狂言は、人間の愚かさを描いた心理劇です。

狂言師

山本東次郎さん

 厳粛な能に対して、狂言は滑稽な対話劇―「笑いの芸能」とみなされることがある。しかし、単なる「お笑い」であれば、600年もの時を経て、古典となることはないはずだ。狂言は、人間が持っている愚かさや弱さを厳しく見つめつつも、それらを糾弾したり、暴露したり、追求したりしない。そして、あえてドラマティックにしないところに狂言の狂言たるゆえんがある。狂言方大蔵流・山本東次郎家当主として、山本家の芸を受け継ぐ山本東次郎さんに狂言のあるべき姿をうかがった。

(インタビュー/津久井 美智江)

狂言は、人間が持っている愚かさや弱さを、
劇的にならないレベルで提示しています。

―狂言は、能とともに日本を代表する伝統芸能です。現代まで脈々と受け継がれ、今また注目を集めている狂言の魅力とはどこにあるのでしょう。
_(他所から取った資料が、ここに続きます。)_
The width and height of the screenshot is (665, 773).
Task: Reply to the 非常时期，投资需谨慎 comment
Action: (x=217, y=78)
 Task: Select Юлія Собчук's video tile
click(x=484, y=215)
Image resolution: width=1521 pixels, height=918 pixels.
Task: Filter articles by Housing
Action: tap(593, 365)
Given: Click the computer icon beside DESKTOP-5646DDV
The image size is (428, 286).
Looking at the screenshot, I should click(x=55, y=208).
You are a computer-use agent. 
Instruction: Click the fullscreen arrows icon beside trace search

山本 私は、狂言は、人間の愚かさを描いた心理劇です、とはっきり申し上げています。それから、狂言の本質は言霊にあると思っている。少な少なの言葉、つまりそぎ落としそぎ落としした少ない科白の中に、狂言の真髄があると思うのです。

 例えば、『末広』という曲があります。

 天下泰平の世の中で、人びとはあちこちで宴会を開いて楽しんでいる。平和であることが、それほどめでたかったのですね。ついては、自分のところでも一族の人びとを招いて宴会をしようと思い、果報者の主人は、召し使う太郎冠者を呼び出して、当日、上座に着くお年よりに引き出物として末広がりをプレゼントしたいのだが、道具箱の中に末広がりはあるか、と尋ねます。末が広がっている、将来にいいことがあるようにという祈りをこめたプレゼントなんですね。
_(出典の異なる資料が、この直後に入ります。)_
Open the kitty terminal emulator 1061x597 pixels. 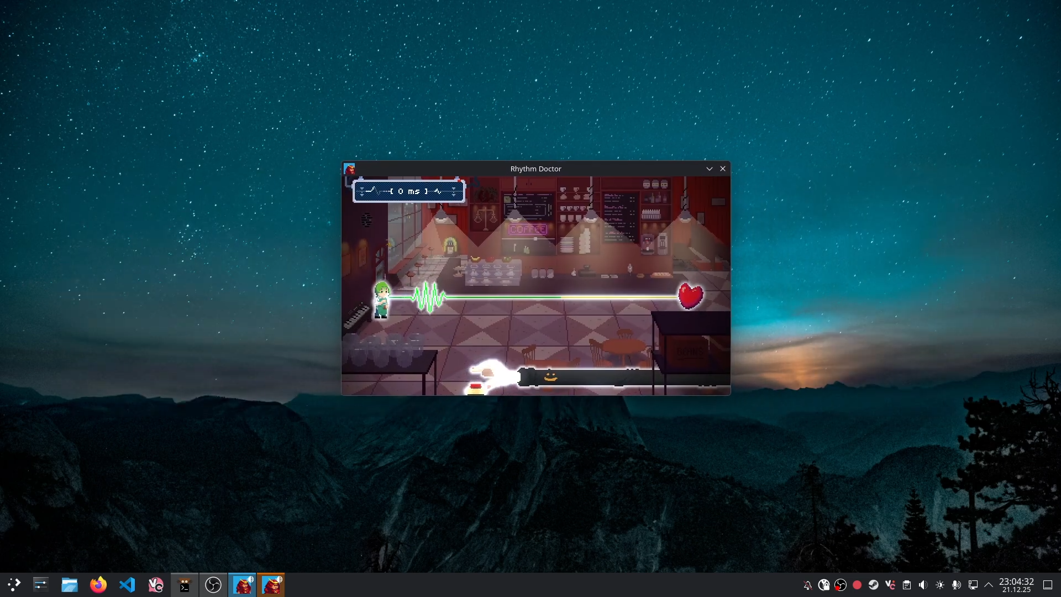click(184, 585)
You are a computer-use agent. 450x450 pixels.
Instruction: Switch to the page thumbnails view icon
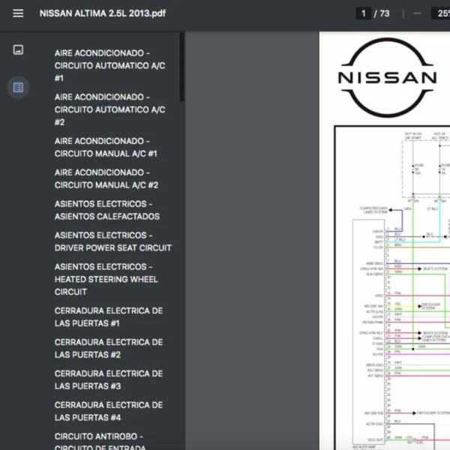click(x=18, y=50)
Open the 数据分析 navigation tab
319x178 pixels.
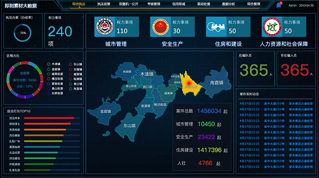[228, 4]
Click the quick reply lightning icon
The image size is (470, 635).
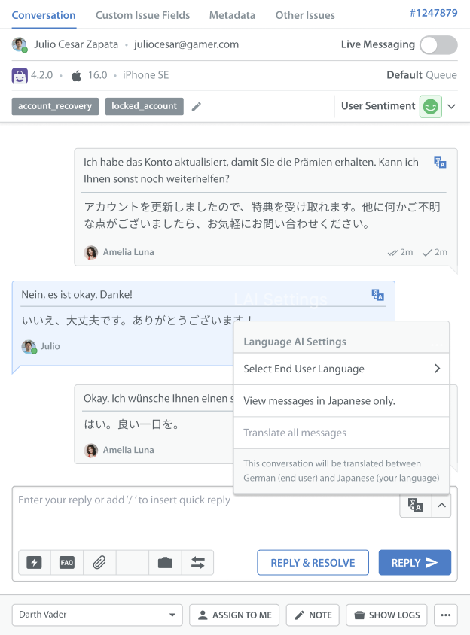pyautogui.click(x=34, y=563)
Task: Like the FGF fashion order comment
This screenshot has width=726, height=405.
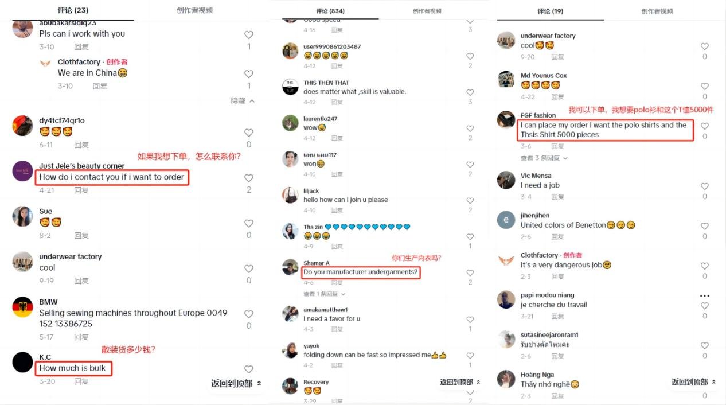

 太郎冠者は「お道具は、ことごとく存じておりまするが、末広がりと申すものは、ついに見たこともござらぬ」と応えます。主人は、家にないのなら今すぐ京(みやこ)へ行って買ってこい、と太郎冠者を使いに出します。その時に「まず第一地紙良う、骨に磨きを当て、要元(かなめもと)しっととして、戯れ絵ざっとしたを求めてこい」と条件をつけるのですが、実は太郎冠者、末広がりがどんなものか知らなかったのです。

 「末広がりとは何ですか?」と一言尋ねれば良いものを、道具を取り仕切る立場としての見栄もあって、聞くことができなかった。主人も主人で「うちにあるか」という問いかけに対して、「見たことがない」というおかしな返事をした時に「お前、末広がりを知っているね」と一言確認すればよいものを、太郎冠者に全幅の信頼を寄せていることもあって聞かない。
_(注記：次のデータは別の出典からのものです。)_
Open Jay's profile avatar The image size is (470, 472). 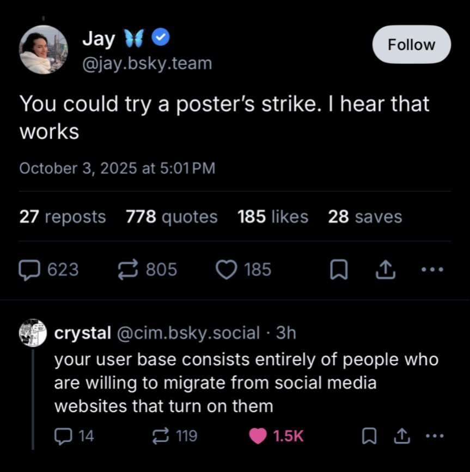[x=43, y=50]
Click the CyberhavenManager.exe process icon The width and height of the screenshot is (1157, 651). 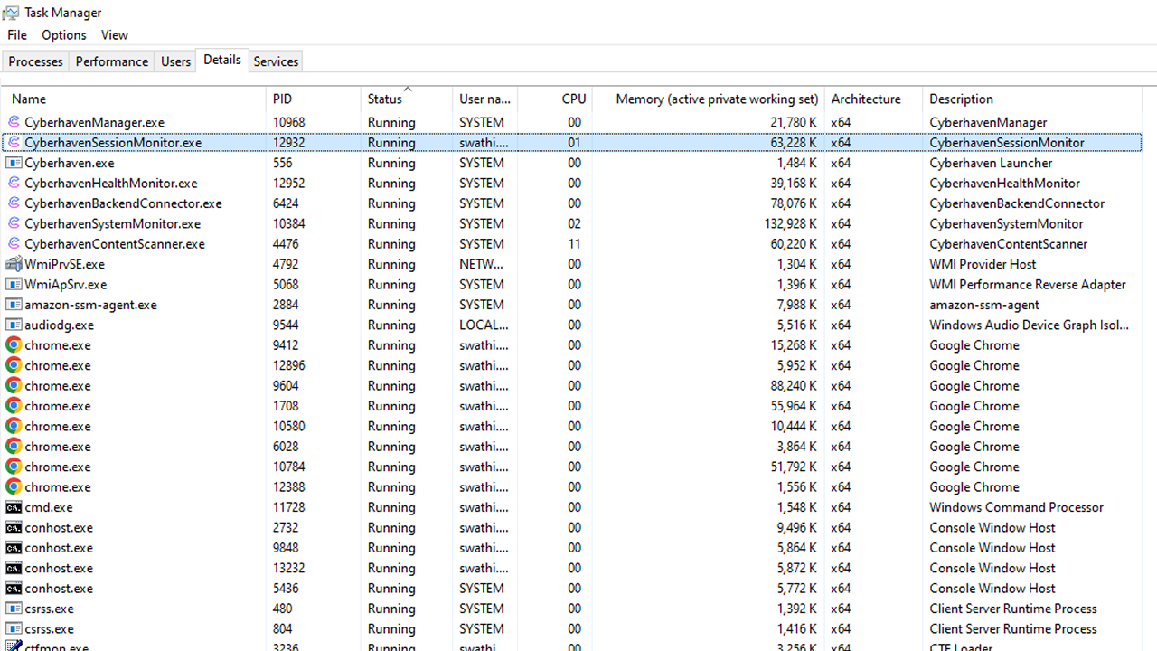click(14, 122)
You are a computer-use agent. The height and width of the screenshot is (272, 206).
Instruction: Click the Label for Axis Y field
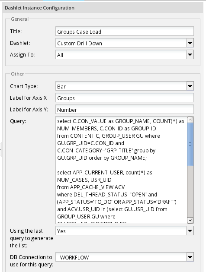click(125, 110)

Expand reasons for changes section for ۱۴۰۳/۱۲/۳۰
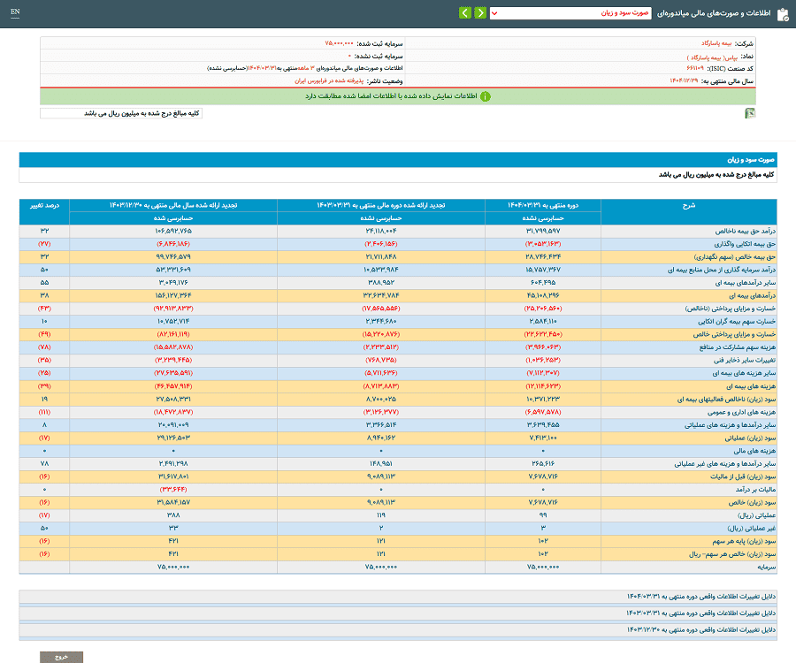398,630
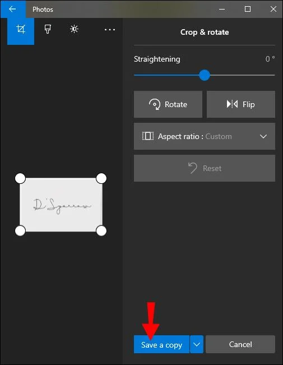Image resolution: width=283 pixels, height=365 pixels.
Task: Open the Filters brush tool icon
Action: pyautogui.click(x=48, y=29)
―分からないことを分からないと言えない弱さ。確かめることをせず、説明すべきことをしない驕慢。誰にでもある愚かな行いです。

山本 狂言は、洋の東西、古今を問わず、老若男女を問わず、人間が持っている愚かさや弱さを、劇的にならないレベルで提示しているのです。愚かさや弱さを糾弾したり、暴露したり、責任を追求したりしない。劇的に事件にして演じたほうが喜んでくださるかのかもしれませんが、あえてしない。なぜかというと、事件というのは特別な人の行き着いてしまった果ての姿。普遍性を持てなくなります。舞台の上で提示された人間の愚生を、観客が対岸の火事としてご覧になるのではなく、自分のこととして考えることができるように、あえてドラマティックなことをしないのです。

 

実は、太郎冠者の心の奥にある、
都会コンプレックスが秘められているのです。

―末広がりを知らずに京へ行った太郎冠者は、どうなるのですか?

狂言師 山本東次郎

 

山本 浮かれるように京へ行った太郎冠者ですが、はたと気付いたら末広がりを知りません。京大路で茫然自失なんですね。すると、あたりに売り声高らかな大道商人の姿を見つけます。売るものがああやって売れるのだったら、きっと買うこともできるはずだと、間抜けな話、京大路で「末広がり買おう、末広がり買いす」と、呼び回るのです。

 ここに登場するのが「これは洛中を走り回る、心に直ぐにない者でござる」と名乗るあまりたちの良くない男。親切ごかしに近づいてきて、太郎冠者が末広がりを知らないことを確かめると、「この広い京の中で末広がりを専門に商っているのは自分だけだ。お前さんは幸せ者だ」と言って、唐傘を売りつけた。傘を開けば確かに末広がりになっている。貼られた紙も良く、骨も滑らかで、要もしっかりしている。戯れ絵というのは戯れ柄のことで、傘の柄でもって戯れるから、主人に言われた4つの条件はすべて満たしていると、太郎冠者を丸め込むのです。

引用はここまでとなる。